11:57 a.m. ~ 2003-11-29
rose land

i love manhattan, but i will never ever be a city girl. too spastic. not enough coordination because thats what it takes to get around there. attempted to get to a friends apartment and it took about 3 calls to figure out i was walking the wrong way in the pouring rain.

and then, on the way to the show i was confident that the venue was located at 58th and second...and then remembered it was really on 52nd and broadway. 5 blocks in the pouring rain.

we need to talk

christian pages me, already inside the roseland. not tonight the weather pretty much matched my mood exactly but its my own fault.

i was soaked, distressed and late so i walked right by jeffrey standing outside, bad scalped ticket. i was a little upset because we've been having conversations of giving space and i knew it bothered him i was going to a show without him. i knew it bothered him that he did not know the specifics of my evening, the who what where where how. so, he drove in with christian, who kept repeating we need to talk

not tonight

once there they scalped tickets, the one jeffrey bought was fake and he told christian to go inside, he would wait for me and then figure out a plan. because my friend wasnt coming to the show with me, that left one extra ticket on my debit card so jeffrey and i were in.

brand new was on, they had just opened up and emofrizzball they were fantastic. definitely put on a great show live. played a cover of "teenage dirtbag" which used to be in heavy rotation on my cd player year 200-0.

now once inside, chris never answered his phone, stuck in the mosh pit or whatever. came out disgusting but smiling. we were all thirsty and 6 dollar beers are no way to get where you want to be.

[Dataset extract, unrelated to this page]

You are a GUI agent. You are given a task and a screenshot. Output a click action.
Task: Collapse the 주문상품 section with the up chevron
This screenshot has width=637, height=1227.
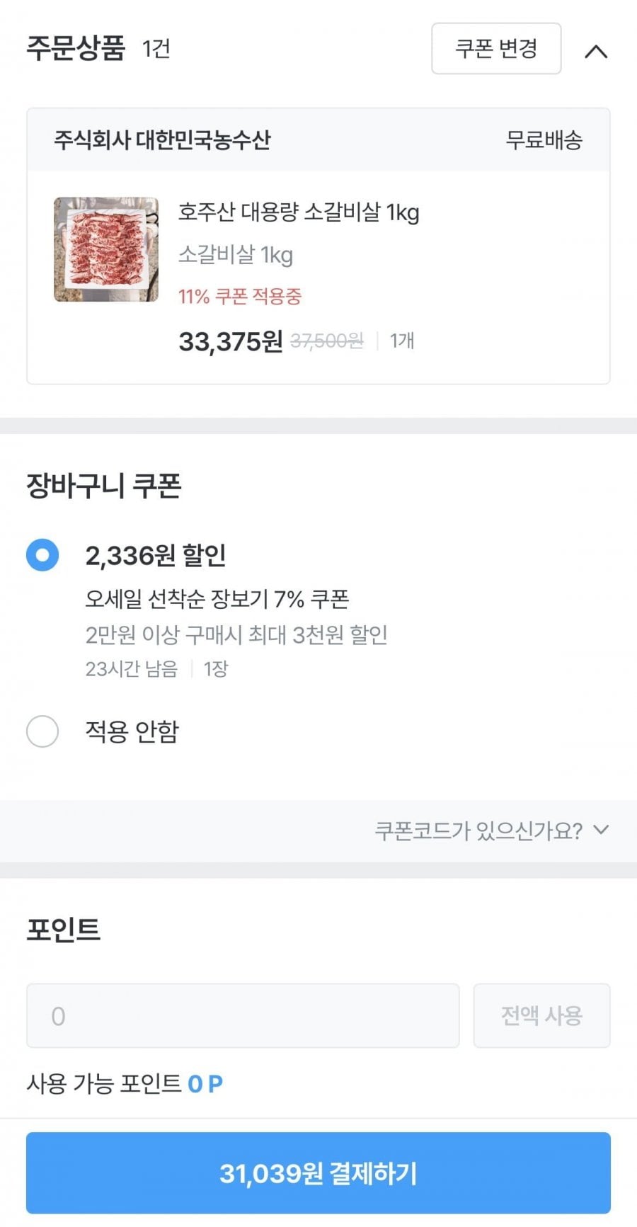(596, 51)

on the way back to s.i. we played random cds and once the song was picked you had to sing, if you knew the lyrics or not. made the time pass quickly, made the passengers in other cars laugh at three 21+ people rocking out with air drums and fist microphones.

met some friends at the bar, but sat at the table for three. i dont think anyone would have really wanted to sit near us anyway, we looked like hell, no forgiveness.

had a few very in depth conversations at the bar. top 5s of music, worst nights, best nights, breakups, songs this year, put down lines, influentual movies. of course, high fidelity was on all of our top 5s.

i think i drank a pitcher by myself. so did christian. jeff was tired, his drunk was ruined when he found out his ticket was fake and wasnt in the mood. fuck that, i know i was.

at one point i went to the bathroom and christian went to the bar and grabbed my arm and asked if i knew that he needed to talk to me. yeah, my mind quickly went through everything that could have been so pressing: jeff knows something happened between us, someone found this diary, something work related, something happened to his roomate. but i would wait, find out later.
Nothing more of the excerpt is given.